Russia: Recovery sluggish so far
Russian economic activity showed very modest improvement in May, with macro and banking data pointing at restraint by households and corporates despite increasing fiscal and monetary support. Even though the income trend does not seem to be broken, economic recovery in 2H20 may still be pressured by demand-side uncertainties
Russian activity remained weak in May on lockdowns in major cities, risk-off by some households
Following the release of the full set of Russian data for May, including estimates of GDP growth, metrics of economic activity by households and corporates, as well as banking statistics, it appears that having passed the low point in April, Russia is now showing some signs of improvement, though at a very modest pace.
- According to preliminary estimates by the government, GDP dropped 10.9% year-on-year in May, suggesting a minor improvement vs. the -12.0% YoY seen in April. While the nation-wide lockdown introduced at the end of March was officially lifted in mid-May, the largest cities maintained significant movement restrictions for the rest of the month, which seems to be the primary obstacle to a more rapid recovery. With restrictions largely lifted, June activity data should be noticeably better, however our initial -7.5% YoY GDP expectations for 2Q20 still appear too optimistic.
- Consumption remained a drag on the overall activity, as the retail trade drop narrowed from -23.2% YoY in April to -19.2% YoY in May, worse than consensus and our forecasts. With real salary data lagging by one month (the latest available is -2.0% YoY for April) it remains unclear to what extent consumption was pressured by physical restrictions imposed by the lockdown and how much of it was income driven. Meanwhile, there are indirect signs that the income trend is not under strong pressure yet, including modest growth in unemployment from 4.7% in March to 6.1% in May (meaning the number of officially employed dropped by 1.4 million in two months, or by 2%), increased fiscal support to household income seen in April-May, continued growth in retail deposits by 8% YoY in May (by 10% YoY in the RUB segment), and continued net portfolio inflows into the Russian equity market in May (+RUB30bn in May, +RUB150bn in 5M20), reported by the Moscow Exchange.

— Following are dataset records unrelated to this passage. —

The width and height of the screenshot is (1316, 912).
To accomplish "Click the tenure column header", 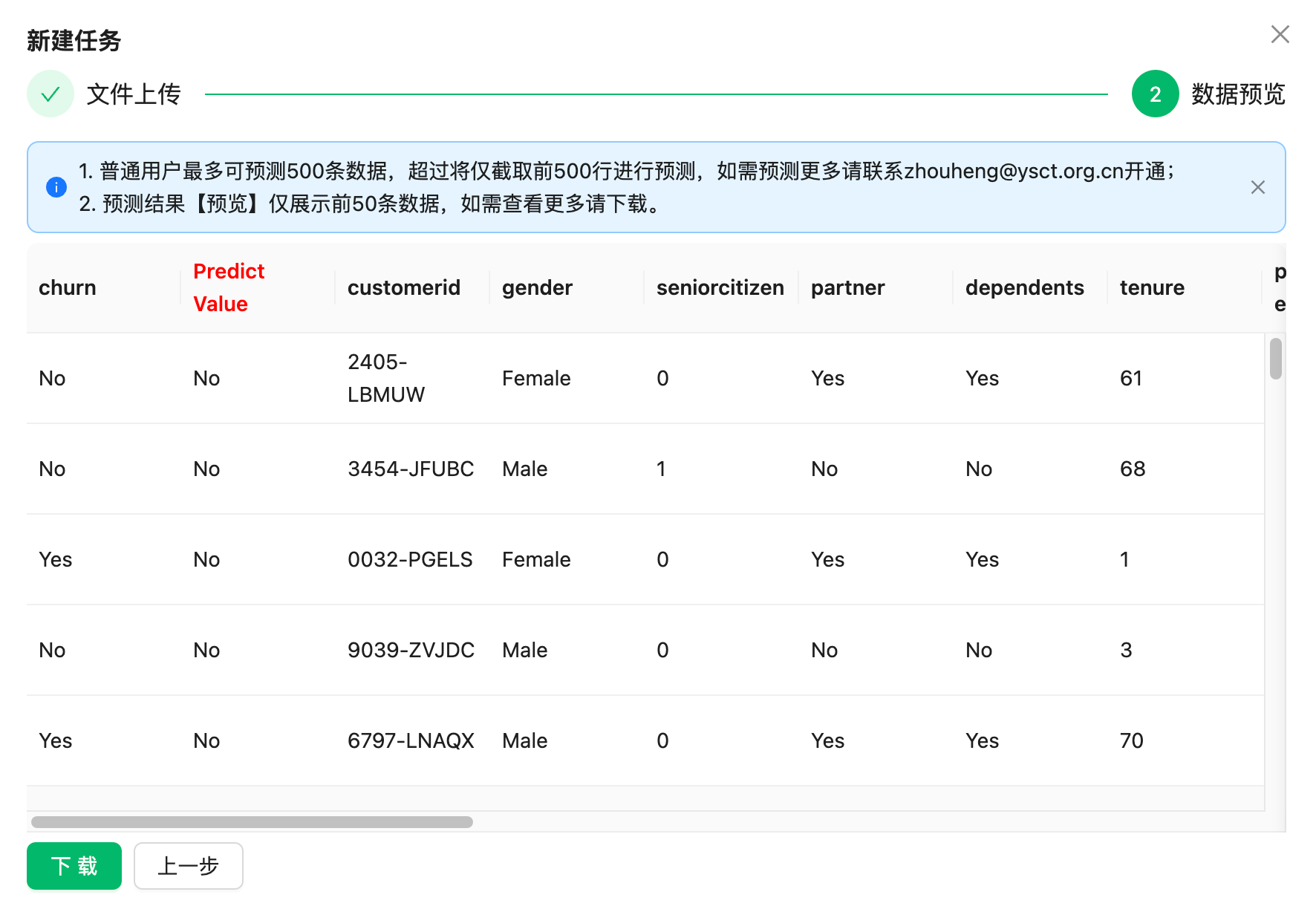I will (1152, 287).
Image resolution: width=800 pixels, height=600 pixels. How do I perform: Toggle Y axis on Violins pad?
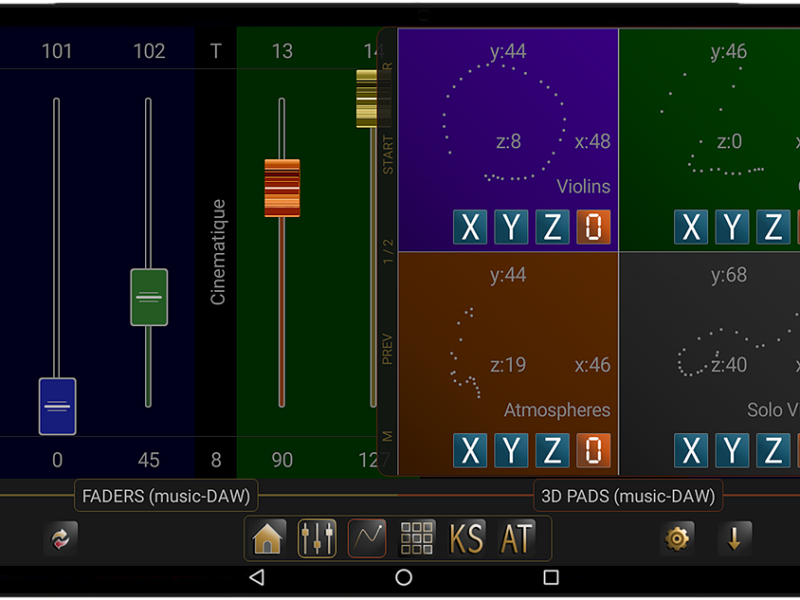511,227
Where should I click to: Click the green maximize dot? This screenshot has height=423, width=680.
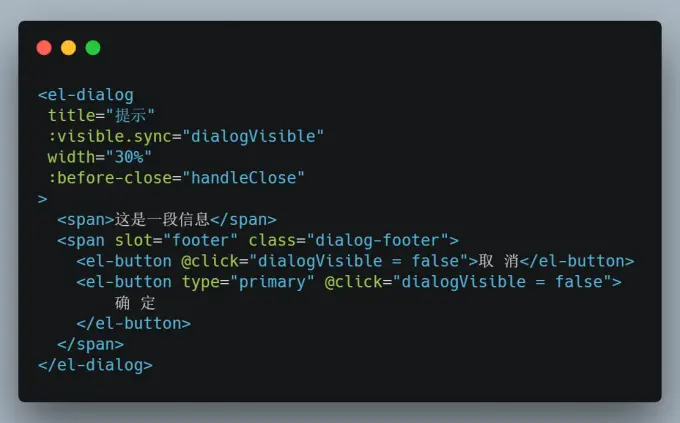[x=93, y=48]
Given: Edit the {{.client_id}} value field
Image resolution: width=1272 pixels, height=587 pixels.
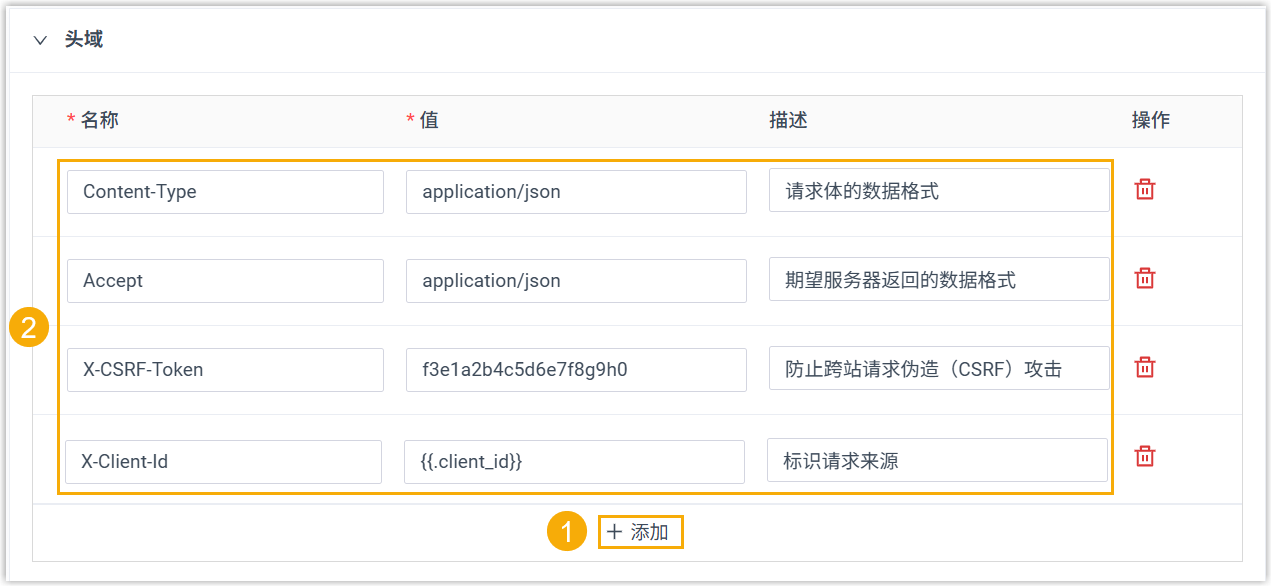Looking at the screenshot, I should (x=574, y=462).
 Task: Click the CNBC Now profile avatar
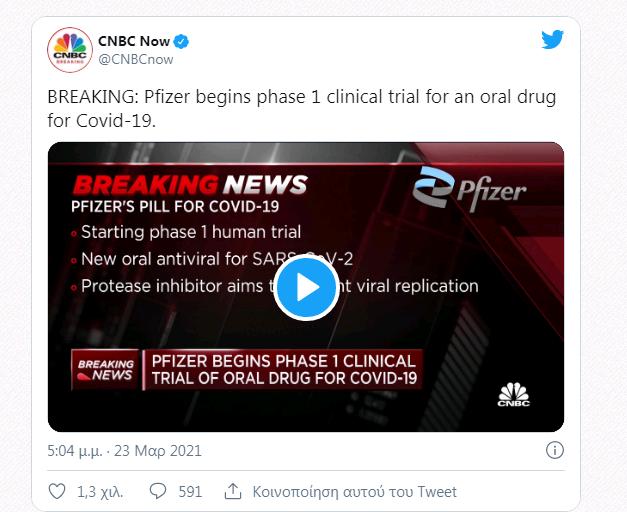pos(69,51)
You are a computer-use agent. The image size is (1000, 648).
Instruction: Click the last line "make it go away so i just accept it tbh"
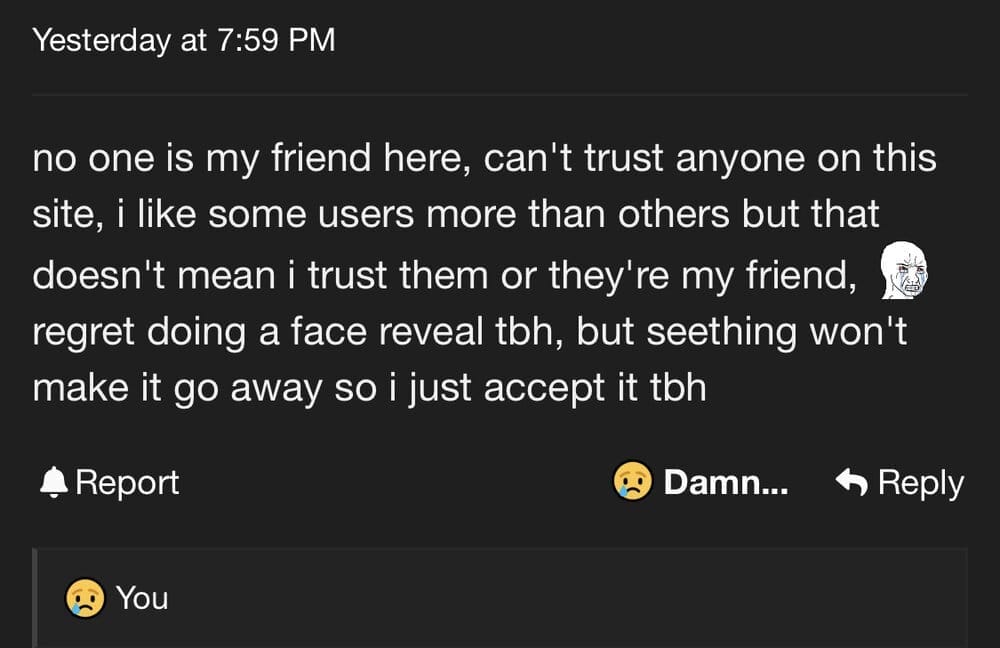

- The intensity of households' deleveraging is declining: retail loans saw 0.2% month-on-month growth in May after a 0.7% YoY drop in April. In annual terms, the slowdown in retail lending continued from 14.7% YoY in April to 13.1% YoY in May (see Figure 1). The changed attitude to and availability of retail loans assured around 18 percentage points out of the 23.2% YoY retail trade drop in April and around 9.5 pp out of the 19.2% YoY retail drop in May. Preliminary data for June suggests an acceleration of retail lending to +0.3% during the first half of June, however it seems to be mostly driven by subsidised mortgage rather than consumer lending.
Figure 1: Consumption remains sluggish on both physical constraints and financial risk aversion
Corporate side more resilient - so far
- Corporate activity was also weak in May, however the scale of the drop was not as significant as in consumption. The drop in construction deepened from -2.3% YoY in April to -3.1% YoY in May, and the drop in industrial production worsened from -6.6% YoY to -9.6% YoY, respectively. As we mentioned earlier, around 5.0 pp of the latter was caused by the cut in oil production under OPEC+ requirements (and the latter will keep pressuring the output in the coming months), while the drop in manufacturing (the key industrial sector in terms of output and employment) actually narrowed from -10.0% YoY to -7.2% YoY.
- Financially, the corporate sector remains risk-averse, with corporate loan growth (adjusted for the FX revaluation) remaining sluggish at around 5% YoY in May (see Figure 2), and corporate funding growth still elevated at 10% YoY (14% YoY in the RUB segment), exceeding the 2019 dynamic.
- The producer side seems to have weathered the lockdown better than the services sector, however the investment activity in 2H20 may be hampered by uncertainties regarding consumer demand and budget support, which may be diverted from some of the initially planned National Projects into social support to the 41% of the population whose income is directly dependent on the state through pensions, other social benefits, and salaries.
Figure 2: Producer activity under smaller pressure than consumption - so far
June data should be better, but a recovery in 2H20 may still be sluggish
June economic activity should be free from most of the lockdown restrictions and should be better than May, especially on the consumer side. At the same time the corporate activity is likely to remain under pressure of OPEC+ commitments and uncertainties related to medium-term consumer demand expectations. Based on this, the Russian fiscal and monetary authorities may experience calls for further support.